*Exercise requirements:* The required output is every line from the one containing "Tap the Wi-Fi status icon" through the last line of the listing below, copied exactly, pictures excluded.

*Provided records:*
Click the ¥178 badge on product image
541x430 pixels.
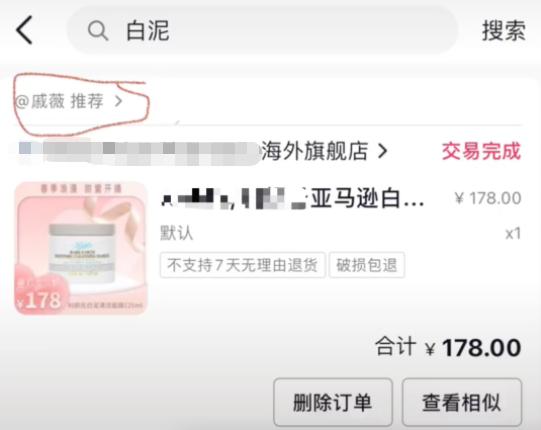[x=40, y=300]
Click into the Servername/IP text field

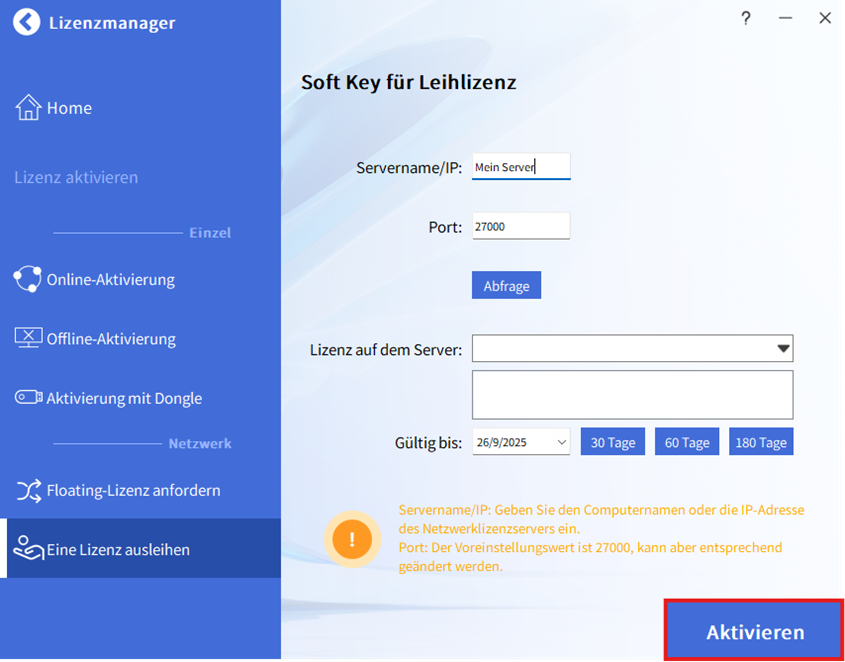click(520, 167)
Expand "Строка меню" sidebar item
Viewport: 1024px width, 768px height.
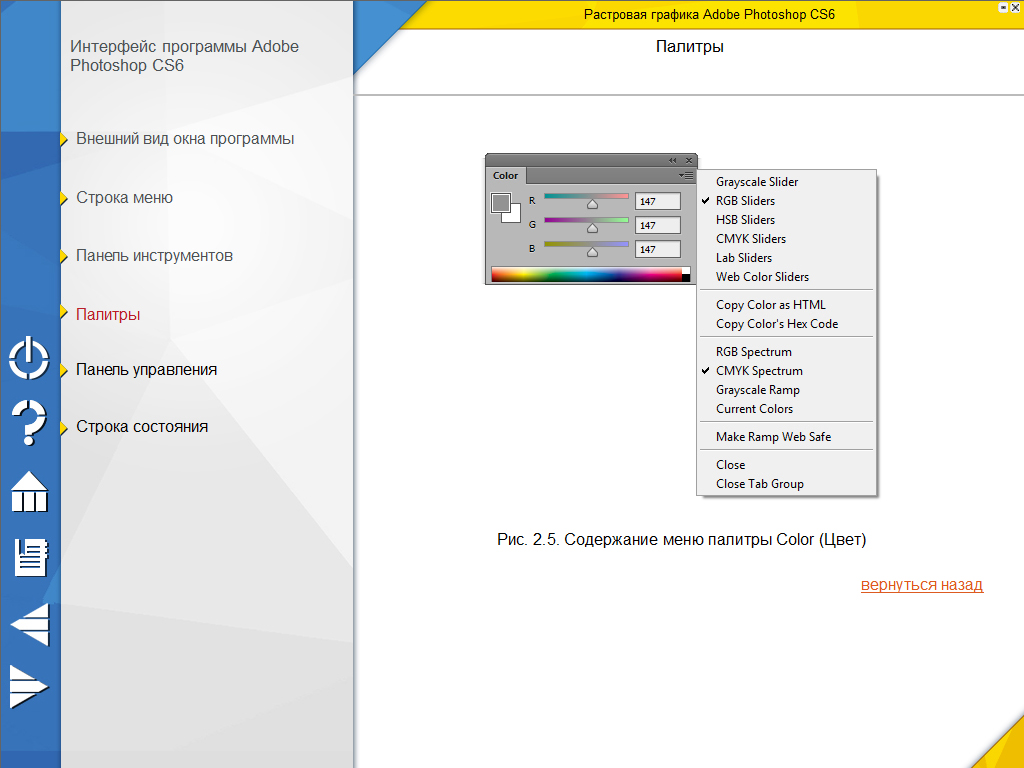pyautogui.click(x=124, y=198)
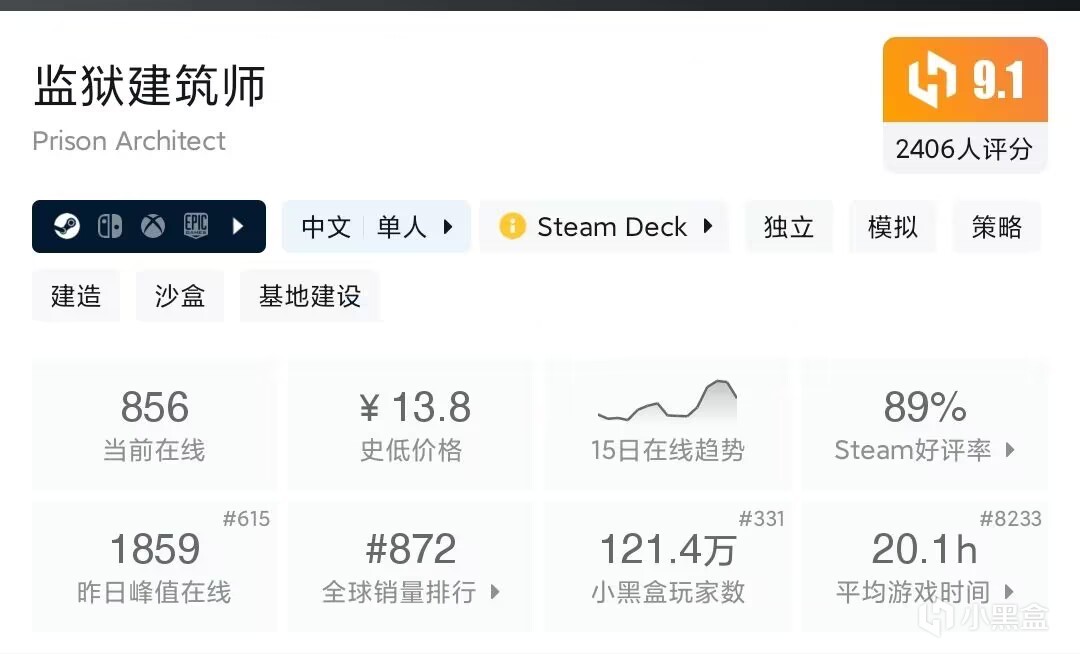1080x654 pixels.
Task: Select the 独立 genre tag
Action: 788,227
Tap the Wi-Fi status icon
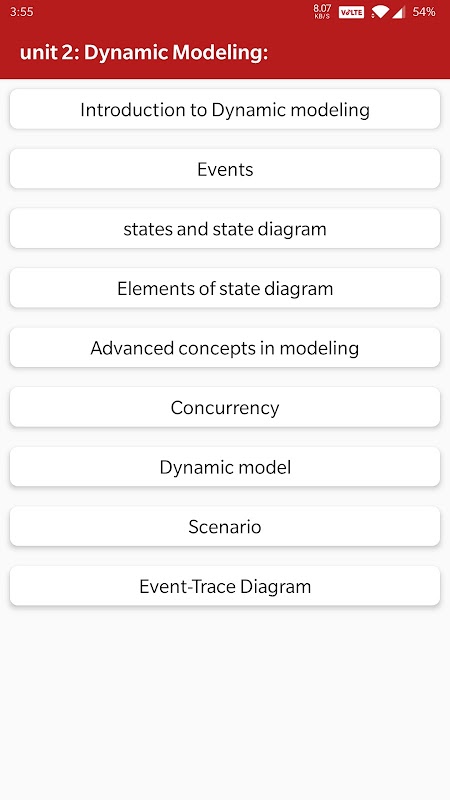Viewport: 450px width, 800px height. 379,12

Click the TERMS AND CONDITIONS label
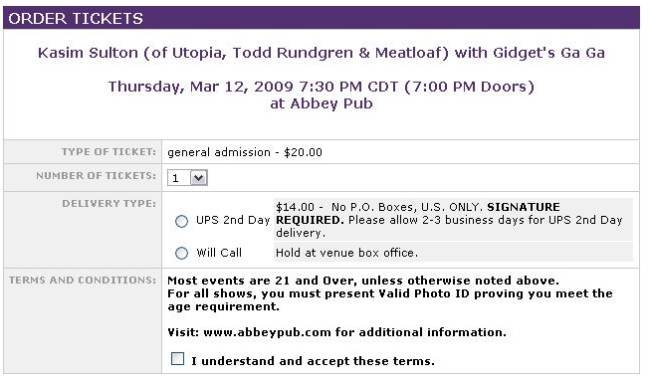pyautogui.click(x=83, y=280)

*Exercise result:*
Tap the Wi-Fi status icon
Viewport: 450px width, 800px height. 379,12

Click the TERMS AND CONDITIONS label
pyautogui.click(x=83, y=280)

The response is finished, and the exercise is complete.